If (for any reasonably probable value of final pricing) the cost of voice recognition is a material factor in determining whether the application is economically feasible, you have larger problems. In other words: if your application's economics are going to swing materially depending on how this is priced, it's probably not going to work out even if they keep it free.

jimrandomh · on March 23, 2016

Apps can involve users speaking for ten seconds making selections, or an hour getting transcribed. Right now, we don't know the order of magnitude; adding voice interaction to an app could be $.01/user/year or it could be $100/user/year.

jjwiseman · on March 24, 2016

It depends. Imagine a hardware device that uses the speech API, and you're looking at the 3 year cost of an average of 5 speech interactions per day (something like the Amazon Echo). Using Nuance pricing of $0.008/request, you're adding 365 * 3 * 5 * $.008 = $43.80 in cost above the BOM cost; It's entirely possible that adding $20 to the BOM is viable, but adding $40 is not.

AnkhMorporkian · on March 23, 2016

That may just be poor phrasing by TechCrunch. It's entirely possible Google will announce the pricing on launch day, but not charge for some period of time so people have the ability to develop the initial apps without paying.

dharma1 · on March 24, 2016

Work in the pricing now (assuming it's the same as competition) and architecture your app so it's easy to replace the provider down the line if you need to, without breaking the clients.

zkirill · on March 23, 2016

I came across CMU Sphnix speech recognition library (http://cmusphinx.sourceforge.net) that has a BSD-style license and they just released a big update last month.
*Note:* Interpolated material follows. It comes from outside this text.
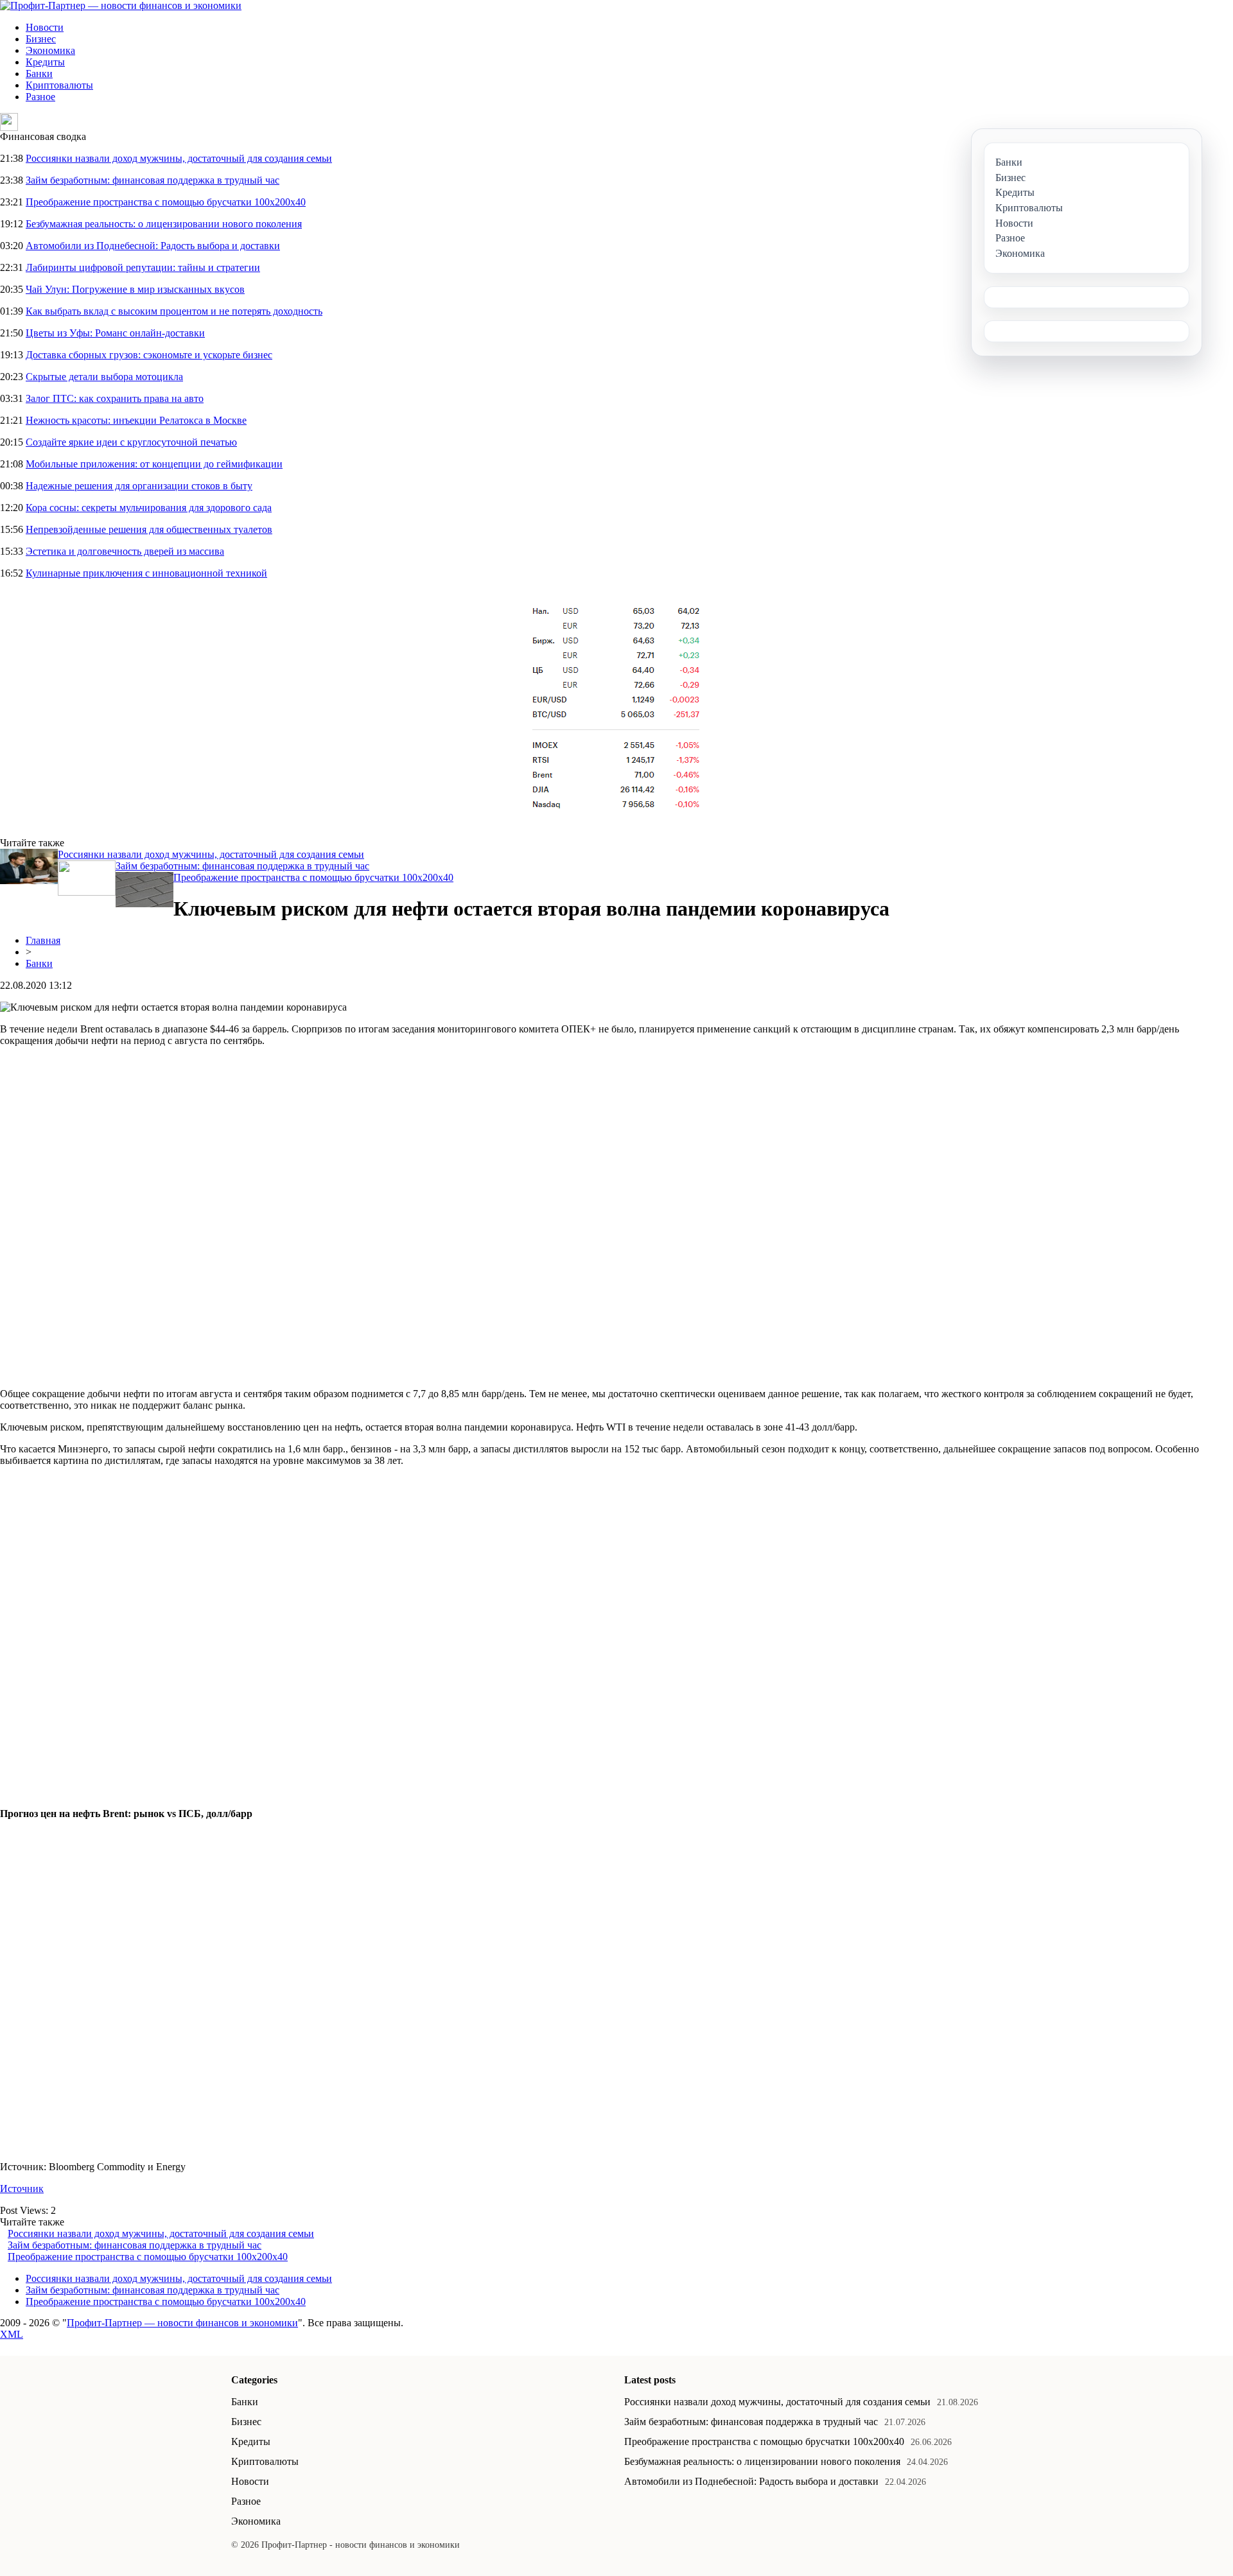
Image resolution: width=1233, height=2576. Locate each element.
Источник (22, 2188)
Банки (39, 73)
It supports embedded and remote speech recognition. Could be a nice alternative for someone who may not need all of the bells and whistles and prefers to have more control rather than relying on an API which may not be free for long.

Side note: if anyone is interested in helping with an embedded voice recognition project please ping me.

mark_l_watson · on March 23, 2016

There is a project for Rapberry Pi to use Sphinx to roll your own Amazon Echo like device. You might want to take a look at that.

depingus · on March 23, 2016

Mycroft https://mycroft.ai/

mark_l_watson · on March 24, 2016

Thanks for the link, but this is the Raspberry Pi project: https://github.com/jasperproject

IshKebab · on March 24, 2016

Sphinx is an order of magnitude worse than Google. They're not in the same league.

hardwaresofton · on March 23, 2016

Came in here to say this (and also include julius), but yeah cmusphinx is awesome.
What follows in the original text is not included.